As a Conservative chancellor, Nigel Lawson increased the capital gains rate to match income taxes in 1988, but Labour cut it again in subsequent budgets.

The less drastic option in the near term is for Labour to reverse Hunt’s decision at this year’s budget to cut the higher rate of CGT on second homes, raising it from 24% back up to 28%.

However, such a move would be unlikely to raise much, if any, money given that the Office for Budget Responsibility calculated in March that the CGT move would actually generate a very small amount of extra money for the Treasury – £5m in 2028-29.

Some in the party are advocating the return of the health and social care levy – a 1.25 percentage point rise in national insurance that was announced by Boris Johnson as prime minister but then scrapped by Kwasi Kwarteng in 2022.

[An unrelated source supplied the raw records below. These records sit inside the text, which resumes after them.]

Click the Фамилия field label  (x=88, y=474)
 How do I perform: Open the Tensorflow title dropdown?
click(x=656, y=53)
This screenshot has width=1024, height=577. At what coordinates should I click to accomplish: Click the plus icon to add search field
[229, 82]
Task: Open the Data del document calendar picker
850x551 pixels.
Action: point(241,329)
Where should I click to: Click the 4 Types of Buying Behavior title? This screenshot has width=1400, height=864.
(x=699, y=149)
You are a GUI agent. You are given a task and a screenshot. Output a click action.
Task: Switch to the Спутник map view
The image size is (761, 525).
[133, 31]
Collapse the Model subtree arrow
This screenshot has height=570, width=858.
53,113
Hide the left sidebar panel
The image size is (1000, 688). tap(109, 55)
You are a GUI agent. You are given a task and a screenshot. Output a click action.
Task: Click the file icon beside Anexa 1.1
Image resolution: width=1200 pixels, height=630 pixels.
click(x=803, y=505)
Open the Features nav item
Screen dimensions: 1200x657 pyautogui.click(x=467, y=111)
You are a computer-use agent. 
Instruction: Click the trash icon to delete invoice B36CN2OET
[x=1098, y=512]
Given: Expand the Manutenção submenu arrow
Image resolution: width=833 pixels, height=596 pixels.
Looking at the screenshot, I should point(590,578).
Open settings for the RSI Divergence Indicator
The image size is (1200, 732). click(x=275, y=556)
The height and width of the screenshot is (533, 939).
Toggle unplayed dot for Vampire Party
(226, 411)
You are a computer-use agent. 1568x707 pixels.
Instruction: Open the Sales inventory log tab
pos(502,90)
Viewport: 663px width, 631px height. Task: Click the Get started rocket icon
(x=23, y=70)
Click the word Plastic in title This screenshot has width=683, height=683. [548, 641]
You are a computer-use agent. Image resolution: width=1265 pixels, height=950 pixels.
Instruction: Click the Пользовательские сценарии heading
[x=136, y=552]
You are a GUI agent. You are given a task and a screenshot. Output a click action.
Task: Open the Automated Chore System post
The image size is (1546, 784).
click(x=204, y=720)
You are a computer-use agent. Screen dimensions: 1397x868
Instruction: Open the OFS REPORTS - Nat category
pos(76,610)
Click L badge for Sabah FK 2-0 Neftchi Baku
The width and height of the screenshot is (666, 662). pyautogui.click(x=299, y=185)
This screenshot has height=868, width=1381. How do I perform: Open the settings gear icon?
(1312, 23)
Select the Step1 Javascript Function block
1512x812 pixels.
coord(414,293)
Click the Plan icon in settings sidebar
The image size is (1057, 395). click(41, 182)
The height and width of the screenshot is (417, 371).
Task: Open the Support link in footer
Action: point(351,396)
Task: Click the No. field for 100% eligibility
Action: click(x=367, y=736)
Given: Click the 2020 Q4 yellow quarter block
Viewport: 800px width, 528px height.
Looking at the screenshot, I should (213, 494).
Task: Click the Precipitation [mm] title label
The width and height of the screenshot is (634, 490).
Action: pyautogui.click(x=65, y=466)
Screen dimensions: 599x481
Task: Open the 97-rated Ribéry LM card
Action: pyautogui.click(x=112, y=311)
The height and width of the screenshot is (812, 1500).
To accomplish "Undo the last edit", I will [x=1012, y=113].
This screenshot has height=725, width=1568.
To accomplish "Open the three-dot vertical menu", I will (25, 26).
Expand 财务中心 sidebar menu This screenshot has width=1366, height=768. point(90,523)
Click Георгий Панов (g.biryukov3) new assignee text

Unlike national insurance, the levy would have applied to pensioners and would have been partly earmarked to pay for improvements to the health service.

The idea has received the backing of Sir Nicholas Macpherson, the former head civil servant at the Treasury. He wrote in the Financial Times recently: “The new chancellor will at least have several months to come up with a creative solution to this tax conundrum. I would advise them to look again at the health and social care levy.”

Labour insiders, however, said Reeves is unlikely to bring back the levy, judging that it would count as a breach of her promise not to raise national insurance.